What you have to do:
Copy the lines starting at the one containing "Uncheck the TPS field checkbox" and ending at the one containing "Open the De Telegraaf display name", keeping each line unchanged.

Source records:
===============

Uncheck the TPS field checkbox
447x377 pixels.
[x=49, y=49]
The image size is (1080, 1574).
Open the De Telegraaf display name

===============

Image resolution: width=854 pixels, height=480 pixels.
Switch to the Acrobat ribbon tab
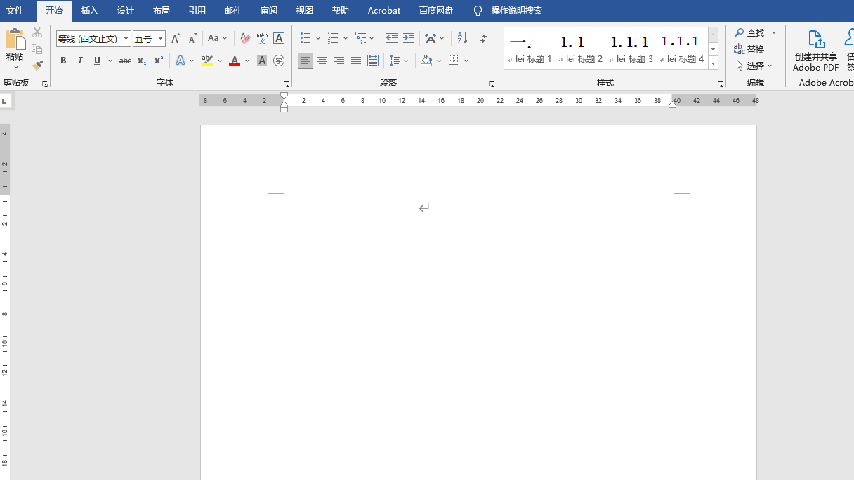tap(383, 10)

===============

Completed exercise:
Uncheck the TPS field checkbox
447x377 pixels.
[x=49, y=49]
The image size is (1080, 1574).
Open the De Telegraaf display name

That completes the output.